── MATERIAL FOR THIS TASK

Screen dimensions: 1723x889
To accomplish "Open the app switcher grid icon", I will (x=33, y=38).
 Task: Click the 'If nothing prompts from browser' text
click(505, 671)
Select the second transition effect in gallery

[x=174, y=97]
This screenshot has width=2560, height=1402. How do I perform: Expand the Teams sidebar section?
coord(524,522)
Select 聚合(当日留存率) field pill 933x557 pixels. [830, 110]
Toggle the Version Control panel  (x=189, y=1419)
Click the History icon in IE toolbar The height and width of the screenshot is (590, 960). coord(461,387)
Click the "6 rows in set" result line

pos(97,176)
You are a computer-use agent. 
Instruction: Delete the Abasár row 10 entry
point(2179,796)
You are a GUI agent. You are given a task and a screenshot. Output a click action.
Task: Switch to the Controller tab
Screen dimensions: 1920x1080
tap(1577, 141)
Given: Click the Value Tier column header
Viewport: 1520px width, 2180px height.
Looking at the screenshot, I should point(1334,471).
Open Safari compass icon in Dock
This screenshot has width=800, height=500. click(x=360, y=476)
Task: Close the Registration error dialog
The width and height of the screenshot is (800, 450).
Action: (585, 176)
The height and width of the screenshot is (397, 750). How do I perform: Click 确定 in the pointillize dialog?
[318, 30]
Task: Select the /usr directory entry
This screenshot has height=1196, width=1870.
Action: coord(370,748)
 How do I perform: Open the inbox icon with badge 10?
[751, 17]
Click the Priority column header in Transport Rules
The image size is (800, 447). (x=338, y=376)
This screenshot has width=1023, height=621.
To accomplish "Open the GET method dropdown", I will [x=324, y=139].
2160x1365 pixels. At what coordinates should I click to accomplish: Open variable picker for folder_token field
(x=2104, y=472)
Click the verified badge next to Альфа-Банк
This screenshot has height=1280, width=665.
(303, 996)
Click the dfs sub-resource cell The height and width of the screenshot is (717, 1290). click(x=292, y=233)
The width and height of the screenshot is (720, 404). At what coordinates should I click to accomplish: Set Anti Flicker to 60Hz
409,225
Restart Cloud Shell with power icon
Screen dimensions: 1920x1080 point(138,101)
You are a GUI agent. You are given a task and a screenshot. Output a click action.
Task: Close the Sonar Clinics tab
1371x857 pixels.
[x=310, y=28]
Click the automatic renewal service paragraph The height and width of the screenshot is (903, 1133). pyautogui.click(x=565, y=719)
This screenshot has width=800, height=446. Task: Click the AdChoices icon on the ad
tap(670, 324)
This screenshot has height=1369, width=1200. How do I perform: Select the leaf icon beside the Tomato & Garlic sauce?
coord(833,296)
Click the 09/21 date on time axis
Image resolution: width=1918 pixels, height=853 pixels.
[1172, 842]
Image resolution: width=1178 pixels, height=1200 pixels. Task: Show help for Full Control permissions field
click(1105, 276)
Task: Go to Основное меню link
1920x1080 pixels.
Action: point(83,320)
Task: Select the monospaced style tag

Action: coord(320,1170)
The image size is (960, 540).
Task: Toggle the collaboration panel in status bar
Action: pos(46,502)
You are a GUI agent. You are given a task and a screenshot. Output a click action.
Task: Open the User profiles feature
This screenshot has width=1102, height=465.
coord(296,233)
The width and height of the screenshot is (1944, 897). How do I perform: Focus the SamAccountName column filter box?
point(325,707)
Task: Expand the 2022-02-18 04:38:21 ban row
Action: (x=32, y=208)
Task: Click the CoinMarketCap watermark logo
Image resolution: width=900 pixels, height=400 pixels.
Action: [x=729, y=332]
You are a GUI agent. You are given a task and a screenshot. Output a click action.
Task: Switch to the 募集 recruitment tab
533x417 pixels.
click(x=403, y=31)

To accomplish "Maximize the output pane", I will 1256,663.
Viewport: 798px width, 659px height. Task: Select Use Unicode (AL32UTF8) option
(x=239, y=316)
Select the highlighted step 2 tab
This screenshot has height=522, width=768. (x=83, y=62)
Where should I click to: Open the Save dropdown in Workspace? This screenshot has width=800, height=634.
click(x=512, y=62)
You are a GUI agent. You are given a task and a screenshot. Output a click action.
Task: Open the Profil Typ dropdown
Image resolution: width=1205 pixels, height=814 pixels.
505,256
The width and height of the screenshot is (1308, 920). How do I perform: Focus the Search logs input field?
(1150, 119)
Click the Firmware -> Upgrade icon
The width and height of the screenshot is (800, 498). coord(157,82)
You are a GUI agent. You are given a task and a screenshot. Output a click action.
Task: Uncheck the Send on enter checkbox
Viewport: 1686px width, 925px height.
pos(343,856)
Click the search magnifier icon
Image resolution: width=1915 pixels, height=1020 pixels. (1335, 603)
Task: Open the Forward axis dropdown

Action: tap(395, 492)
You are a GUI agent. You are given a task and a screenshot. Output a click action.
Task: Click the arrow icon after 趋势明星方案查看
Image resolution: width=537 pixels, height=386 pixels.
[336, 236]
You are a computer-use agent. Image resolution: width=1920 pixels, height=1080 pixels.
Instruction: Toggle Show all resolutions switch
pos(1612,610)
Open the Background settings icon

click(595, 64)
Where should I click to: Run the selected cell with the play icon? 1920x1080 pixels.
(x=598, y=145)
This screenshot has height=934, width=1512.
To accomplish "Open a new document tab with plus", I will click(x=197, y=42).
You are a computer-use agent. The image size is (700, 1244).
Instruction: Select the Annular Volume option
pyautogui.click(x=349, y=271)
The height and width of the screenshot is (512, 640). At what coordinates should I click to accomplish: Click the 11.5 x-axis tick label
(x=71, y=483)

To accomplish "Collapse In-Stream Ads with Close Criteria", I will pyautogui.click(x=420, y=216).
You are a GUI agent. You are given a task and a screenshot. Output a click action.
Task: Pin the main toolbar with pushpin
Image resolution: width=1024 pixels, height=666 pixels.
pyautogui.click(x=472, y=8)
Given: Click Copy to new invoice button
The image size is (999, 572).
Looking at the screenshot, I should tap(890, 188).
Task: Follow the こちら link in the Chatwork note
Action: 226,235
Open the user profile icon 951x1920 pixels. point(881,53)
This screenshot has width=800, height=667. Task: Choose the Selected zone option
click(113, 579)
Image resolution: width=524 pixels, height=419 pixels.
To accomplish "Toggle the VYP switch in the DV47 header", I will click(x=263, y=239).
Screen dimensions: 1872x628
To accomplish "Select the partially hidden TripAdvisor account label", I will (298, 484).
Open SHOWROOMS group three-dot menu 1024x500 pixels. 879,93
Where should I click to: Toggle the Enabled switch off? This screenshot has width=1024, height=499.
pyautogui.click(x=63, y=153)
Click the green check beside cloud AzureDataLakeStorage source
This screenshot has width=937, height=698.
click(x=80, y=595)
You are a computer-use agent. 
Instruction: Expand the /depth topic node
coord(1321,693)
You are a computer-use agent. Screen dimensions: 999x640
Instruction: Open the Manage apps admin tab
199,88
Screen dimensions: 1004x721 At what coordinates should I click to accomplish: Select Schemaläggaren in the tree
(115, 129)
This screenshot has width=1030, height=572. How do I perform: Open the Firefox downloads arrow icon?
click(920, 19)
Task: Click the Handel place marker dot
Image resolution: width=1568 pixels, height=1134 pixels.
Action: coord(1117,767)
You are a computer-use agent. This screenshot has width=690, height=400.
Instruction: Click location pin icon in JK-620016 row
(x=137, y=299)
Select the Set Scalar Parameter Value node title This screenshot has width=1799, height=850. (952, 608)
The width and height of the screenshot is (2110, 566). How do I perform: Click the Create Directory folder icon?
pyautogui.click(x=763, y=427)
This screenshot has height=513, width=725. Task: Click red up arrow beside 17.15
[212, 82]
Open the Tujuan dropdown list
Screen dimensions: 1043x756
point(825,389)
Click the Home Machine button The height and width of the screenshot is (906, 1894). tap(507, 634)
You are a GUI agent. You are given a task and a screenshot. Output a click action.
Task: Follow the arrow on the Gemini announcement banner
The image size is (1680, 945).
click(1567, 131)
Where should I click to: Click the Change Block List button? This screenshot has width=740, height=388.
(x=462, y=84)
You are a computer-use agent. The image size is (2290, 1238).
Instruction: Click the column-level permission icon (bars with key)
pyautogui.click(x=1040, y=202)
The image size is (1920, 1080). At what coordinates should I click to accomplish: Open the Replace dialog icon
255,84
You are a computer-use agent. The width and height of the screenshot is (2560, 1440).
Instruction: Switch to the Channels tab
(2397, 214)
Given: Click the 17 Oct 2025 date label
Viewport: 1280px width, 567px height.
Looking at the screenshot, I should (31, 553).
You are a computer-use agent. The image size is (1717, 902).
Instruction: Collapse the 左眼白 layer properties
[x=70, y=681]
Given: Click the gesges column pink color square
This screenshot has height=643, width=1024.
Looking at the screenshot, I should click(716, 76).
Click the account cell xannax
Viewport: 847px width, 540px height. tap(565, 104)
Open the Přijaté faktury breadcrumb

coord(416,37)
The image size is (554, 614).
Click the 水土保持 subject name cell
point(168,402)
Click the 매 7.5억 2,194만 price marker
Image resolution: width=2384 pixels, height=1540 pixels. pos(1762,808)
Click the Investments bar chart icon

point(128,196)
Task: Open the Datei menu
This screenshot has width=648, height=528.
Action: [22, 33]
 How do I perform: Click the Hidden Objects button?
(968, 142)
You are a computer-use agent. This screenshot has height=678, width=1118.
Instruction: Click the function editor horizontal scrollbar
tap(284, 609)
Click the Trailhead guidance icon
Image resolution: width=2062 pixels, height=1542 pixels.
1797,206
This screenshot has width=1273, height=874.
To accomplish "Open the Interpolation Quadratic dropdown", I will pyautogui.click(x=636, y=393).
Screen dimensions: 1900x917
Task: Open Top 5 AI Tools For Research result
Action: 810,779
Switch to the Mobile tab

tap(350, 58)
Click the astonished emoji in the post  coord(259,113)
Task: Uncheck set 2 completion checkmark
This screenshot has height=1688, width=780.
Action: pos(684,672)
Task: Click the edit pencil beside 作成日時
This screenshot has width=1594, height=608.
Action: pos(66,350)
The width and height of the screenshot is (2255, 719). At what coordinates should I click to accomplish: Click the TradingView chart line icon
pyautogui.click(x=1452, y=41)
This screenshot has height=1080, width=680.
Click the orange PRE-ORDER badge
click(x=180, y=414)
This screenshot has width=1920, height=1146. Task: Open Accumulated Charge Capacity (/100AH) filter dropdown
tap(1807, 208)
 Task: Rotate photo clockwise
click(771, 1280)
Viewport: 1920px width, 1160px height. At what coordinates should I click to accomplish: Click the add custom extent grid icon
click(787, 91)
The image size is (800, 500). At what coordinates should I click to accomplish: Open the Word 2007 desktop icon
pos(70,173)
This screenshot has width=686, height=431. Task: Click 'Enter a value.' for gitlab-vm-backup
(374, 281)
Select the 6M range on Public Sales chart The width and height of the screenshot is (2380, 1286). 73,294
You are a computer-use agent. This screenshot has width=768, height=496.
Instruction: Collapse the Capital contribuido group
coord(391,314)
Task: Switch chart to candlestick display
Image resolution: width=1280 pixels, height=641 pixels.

────

YOUR GOAL: Please copy each line of the records above that contains the string "field". Case counts.

RESULT OF THE TASK:
Select 聚合(当日留存率) field pill 933x557 pixels. [830, 110]
2160x1365 pixels. At what coordinates should I click to accomplish: Open variable picker for folder_token field
Image resolution: width=1178 pixels, height=1200 pixels. Task: Show help for Full Control permissions field
The width and height of the screenshot is (1308, 920). How do I perform: Focus the Search logs input field?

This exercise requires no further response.